I believe long sentences become progressively more difficult to comprehend due to the general limits of short term memory, the so called “chunks”, they’re more or less even among the population, not showing much variance. Cognitive deficits further complicates the matter. As someone with such deficits I very much appreciate fragmented texts. As a matter of fact I was easily able to read this entire article. It must be noted that as important as keeping sentences short, at least on the web, it is important to space the paragraphs as well, if accessibility is the goal.


Did you intend to put 35 words in your first sentence?


In fact, there's a PG essay on this matter.

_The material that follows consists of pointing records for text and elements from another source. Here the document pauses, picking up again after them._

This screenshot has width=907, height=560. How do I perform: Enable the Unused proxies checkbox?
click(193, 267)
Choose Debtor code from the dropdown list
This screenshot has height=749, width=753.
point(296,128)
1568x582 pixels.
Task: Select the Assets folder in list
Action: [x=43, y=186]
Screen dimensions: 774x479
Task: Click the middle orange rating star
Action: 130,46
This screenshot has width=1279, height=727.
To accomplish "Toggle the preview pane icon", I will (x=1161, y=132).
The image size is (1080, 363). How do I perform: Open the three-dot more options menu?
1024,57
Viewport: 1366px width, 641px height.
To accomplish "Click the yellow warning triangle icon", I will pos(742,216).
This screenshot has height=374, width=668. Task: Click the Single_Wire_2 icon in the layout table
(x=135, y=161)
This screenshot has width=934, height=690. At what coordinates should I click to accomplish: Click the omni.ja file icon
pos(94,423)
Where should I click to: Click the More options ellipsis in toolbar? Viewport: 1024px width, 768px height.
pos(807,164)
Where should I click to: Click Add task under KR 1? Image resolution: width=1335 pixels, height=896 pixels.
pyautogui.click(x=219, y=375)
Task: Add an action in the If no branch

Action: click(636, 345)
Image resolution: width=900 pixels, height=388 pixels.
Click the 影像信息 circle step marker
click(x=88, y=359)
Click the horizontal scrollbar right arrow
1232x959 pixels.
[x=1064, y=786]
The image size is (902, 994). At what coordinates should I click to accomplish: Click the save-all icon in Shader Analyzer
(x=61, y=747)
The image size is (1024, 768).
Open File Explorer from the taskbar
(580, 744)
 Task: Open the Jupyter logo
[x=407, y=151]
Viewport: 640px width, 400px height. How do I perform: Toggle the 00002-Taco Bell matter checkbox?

https://www.paulgraham.com/simply.html


> Studies also show that sentences of 11 words are considered easy to read, while those of 21 words are fairly difficult. At 25 words, sentences become difficult, and 29 words or longer, very difficult.

I spot-checked some stuff I've written, and sentences regularly exceed 29 words. Some of this would certainly be improved if it was shortened a bit, but I don't think most of it is "very difficult" to read. The study is a 404, but I'd expect there are other factors beyond sentence length – in particular, I wonder how much other punctuation marks such as commas, semi-colons, and dashes affect things, as well as general writing style(?)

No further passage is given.